Jika kita perhatikan, ayat tersebut menyimpan faidah dalam ilmu ma’ani yang luar biasa, diantaranya adalah adanya predikat yang diakhirkan, yaituأقرأ “aku membaca.”. Mengakhirkan predikat itu bertujuan agar lebih memperhatikan “asma Allah” atau dalam istilah balaghah disebut dengan faidah al-qosr (pengkhususan). Faidah itu bisa diketahui dari maqom isti’anah billah (meminta tolong kepada Allah). Sementara itu dalam ilmu bayan, ungkapan ayat di atas termasuk penerapan metode isti’arah at-tabaiyyah, yakni menggunakan ma’na isti’anah (meminta bantuan) pada huruf ba’, bukan ma’na ilshaq (bertemu). Adapun dalam tinjauan ilmu badi’, kelimat basmalah itu memiliki faidah tauriyah, yakni ungkapan dengan redaksi kasih sayang (sebagai ma’na dekat) akan tetapi dengan ma’na menganugrahi dan berbuat baik (sebagai ma’na jauh). Penjelasan diatas bisa ditemukan di dalam kitab Hushnu al-Shiyaghah.
Ilmu balaghah sendiri telah ada sejak zaman jahiliyyah hingga turunnya Alquran. Akan tetapi yang menjadi asas tebentuknya ilmu balaghah adalah Alquran, bukan syair-syair jahiliyah. Karena pada saat itu belum ditemukan istilah dan penjelasan sebagaimana yang ditemukan pada pada abad pertengahan/masa Bani Umaiyah. Meski demikian, telah terjadi silang pendapat pada tentang peletak pertama kali ilmu al-balaghah. Sebagian berpendapat bahwa ilmu ini pertama kali digagas oleh Al-Jãhidz dengan karyanya “Al-Qoyyim al-Bayan Wa al-Tabyîn”. Adapula yang mengatakan peletaknya adalah Al-Jurjaniy (w. 471 H) dengan kitabnya “Dhalail al-I’jãz”. Sementara yang lain mengatakan peletak awalnya adalah Al-Mu’tazz (w. 296 H) dengan kitabnya “Al-Badi’”atau As-Sakãki dengan kitabnya “Al-Miftah”.

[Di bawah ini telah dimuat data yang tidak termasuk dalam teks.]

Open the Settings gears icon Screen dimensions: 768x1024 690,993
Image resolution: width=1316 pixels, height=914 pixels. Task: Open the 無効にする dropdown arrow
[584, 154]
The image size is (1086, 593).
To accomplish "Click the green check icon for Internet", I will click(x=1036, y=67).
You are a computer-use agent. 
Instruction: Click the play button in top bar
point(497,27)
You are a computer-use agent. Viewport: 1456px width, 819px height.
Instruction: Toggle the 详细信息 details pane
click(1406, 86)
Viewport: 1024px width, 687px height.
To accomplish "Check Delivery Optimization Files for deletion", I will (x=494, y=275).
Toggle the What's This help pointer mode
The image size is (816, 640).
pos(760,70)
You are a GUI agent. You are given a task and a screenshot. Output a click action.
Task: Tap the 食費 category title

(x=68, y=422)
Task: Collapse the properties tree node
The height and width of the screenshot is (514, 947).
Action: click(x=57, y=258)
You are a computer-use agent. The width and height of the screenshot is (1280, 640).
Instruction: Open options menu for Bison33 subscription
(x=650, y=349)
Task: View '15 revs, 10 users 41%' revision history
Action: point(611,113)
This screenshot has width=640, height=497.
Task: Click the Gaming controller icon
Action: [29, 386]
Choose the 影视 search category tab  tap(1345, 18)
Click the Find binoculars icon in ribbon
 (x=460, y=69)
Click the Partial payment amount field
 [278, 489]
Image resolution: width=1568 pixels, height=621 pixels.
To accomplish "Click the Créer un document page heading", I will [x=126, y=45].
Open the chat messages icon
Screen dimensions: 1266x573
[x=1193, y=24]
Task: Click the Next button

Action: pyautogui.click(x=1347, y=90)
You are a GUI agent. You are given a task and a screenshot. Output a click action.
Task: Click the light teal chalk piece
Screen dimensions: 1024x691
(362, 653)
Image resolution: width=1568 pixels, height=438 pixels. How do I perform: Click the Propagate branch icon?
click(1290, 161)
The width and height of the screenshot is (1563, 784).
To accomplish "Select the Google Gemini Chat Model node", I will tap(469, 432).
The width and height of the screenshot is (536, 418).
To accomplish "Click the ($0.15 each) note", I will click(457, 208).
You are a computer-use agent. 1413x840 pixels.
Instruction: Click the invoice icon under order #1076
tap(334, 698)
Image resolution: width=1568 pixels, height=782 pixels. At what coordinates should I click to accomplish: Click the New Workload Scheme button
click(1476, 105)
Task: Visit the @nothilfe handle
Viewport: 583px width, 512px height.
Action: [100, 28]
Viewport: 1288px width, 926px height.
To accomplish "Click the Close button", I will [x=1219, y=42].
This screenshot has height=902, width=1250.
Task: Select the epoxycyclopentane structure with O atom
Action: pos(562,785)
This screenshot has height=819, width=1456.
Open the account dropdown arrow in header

Terlepas dari perbedaan pendapat di atas, belajar ilmu balaghah sangatlah penting bagi umat Islam, khususnya para santri. Karena ada banyak faedah yang bisa diperoleh dari mempelajari ilmu ini, diantaranya adalah:
- Dapat memahami ma’na-ma’na dan rahasia-rahasia Al-qur’an yang menjadi asas balaghah.
- Dapat mengetahui rahasia kalam rasullullah SAW yang sangat indah.
- Dapat memilih kalam yang cocok dan sesuai dengan konteks.
- Dapat mengetahui kapan harus berbahasa dengan kalam tashrih/jelas, kinayah (kiasan), atau at-tasybih (perumpamaan), majaz atau isti’aroh (metafora).
- Dapat mengetahui kalimat dan gaya bahasa yang dibawa lawan bicara, dll.
Dari penjelasan diatas dapat diketahui bahwa faidah ilmu balaghah sangat banyak. Imam Nawawi dalam kitab “Al-Majmu’ Syarah al-Muhadzab” mengatakan: “Sungguh mempelajari syair-syair arab hukumnya adalah fardhu kifayah. karena darinya diketahui Ulum Al-Arabiyyah yang tak lain menjadi ilmu induk dalam mempelajari syari’at. Balaghoh sendiri adalah alat terbaik dalam mempelajari Ulum al-Arabiyyah.”
Jadi balghah tidak hanya sebagai instrumen untuk mengetahui mu’jizat Al-quran tapi juga menjadi pembelajaran bahasa Arab yang bermanfaat bagi pengkajinya, baik secara langsung seperti meningkatkan pemahaman, maupun tidak langsung, seperti menguatkan akal dan ketajaman rasa berbahasa. Karenanya mempelajari ilmj balaghah masih sangat dibutuhkan, terutama bagi santri yang memiliki tanggungjawab mengembangkan pengetahuan Islam di masa yang akan datang.
Oleh: Muhammad Haris Husen, Santri Mansajul Ulum.